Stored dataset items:
-- Opening Marker --

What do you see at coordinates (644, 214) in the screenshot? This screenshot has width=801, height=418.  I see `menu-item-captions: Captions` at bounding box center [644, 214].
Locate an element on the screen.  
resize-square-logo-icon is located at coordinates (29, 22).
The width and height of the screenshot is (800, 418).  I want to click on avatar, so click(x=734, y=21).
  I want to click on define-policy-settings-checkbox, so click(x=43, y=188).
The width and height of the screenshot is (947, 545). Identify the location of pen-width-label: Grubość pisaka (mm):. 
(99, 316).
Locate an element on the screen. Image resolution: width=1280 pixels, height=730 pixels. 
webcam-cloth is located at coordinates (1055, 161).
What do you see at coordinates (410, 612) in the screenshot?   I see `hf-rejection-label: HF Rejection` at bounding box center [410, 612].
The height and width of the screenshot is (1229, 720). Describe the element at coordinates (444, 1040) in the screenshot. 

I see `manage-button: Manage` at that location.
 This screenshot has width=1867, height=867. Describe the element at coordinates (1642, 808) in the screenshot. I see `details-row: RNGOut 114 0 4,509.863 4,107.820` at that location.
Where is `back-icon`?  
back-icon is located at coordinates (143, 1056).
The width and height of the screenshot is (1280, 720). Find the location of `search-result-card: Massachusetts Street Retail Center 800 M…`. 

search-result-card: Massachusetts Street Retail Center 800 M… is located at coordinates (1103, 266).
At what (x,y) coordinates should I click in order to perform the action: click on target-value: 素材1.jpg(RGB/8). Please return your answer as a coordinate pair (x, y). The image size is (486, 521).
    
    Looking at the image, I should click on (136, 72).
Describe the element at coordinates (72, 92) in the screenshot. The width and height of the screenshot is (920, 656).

-- Closing Marker --

YOUR INSTRUCTIONS
Rewrite all of the lines above, changing "Locate an element" to "Find an element" wherever it appears. Leave everything else the same.

SOLUTION TO THE PROBLEM
What do you see at coordinates (644, 214) in the screenshot? This screenshot has width=801, height=418.  I see `menu-item-captions: Captions` at bounding box center [644, 214].
Find an element on the screen.  
resize-square-logo-icon is located at coordinates (29, 22).
The width and height of the screenshot is (800, 418).  I want to click on avatar, so click(x=734, y=21).
  I want to click on define-policy-settings-checkbox, so click(x=43, y=188).
The width and height of the screenshot is (947, 545). Identify the location of pen-width-label: Grubość pisaka (mm):. 
(99, 316).
Find an element on the screen. Image resolution: width=1280 pixels, height=730 pixels. 
webcam-cloth is located at coordinates (1055, 161).
What do you see at coordinates (410, 612) in the screenshot?   I see `hf-rejection-label: HF Rejection` at bounding box center [410, 612].
The height and width of the screenshot is (1229, 720). Describe the element at coordinates (444, 1040) in the screenshot. 

I see `manage-button: Manage` at that location.
 This screenshot has width=1867, height=867. Describe the element at coordinates (1642, 808) in the screenshot. I see `details-row: RNGOut 114 0 4,509.863 4,107.820` at that location.
Where is `back-icon`?  
back-icon is located at coordinates (143, 1056).
The width and height of the screenshot is (1280, 720). Find the location of `search-result-card: Massachusetts Street Retail Center 800 M…`. 

search-result-card: Massachusetts Street Retail Center 800 M… is located at coordinates (1103, 266).
At what (x,y) coordinates should I click in order to perform the action: click on target-value: 素材1.jpg(RGB/8). Please return your answer as a coordinate pair (x, y). The image size is (486, 521).
    
    Looking at the image, I should click on (136, 72).
Describe the element at coordinates (72, 92) in the screenshot. The width and height of the screenshot is (920, 656).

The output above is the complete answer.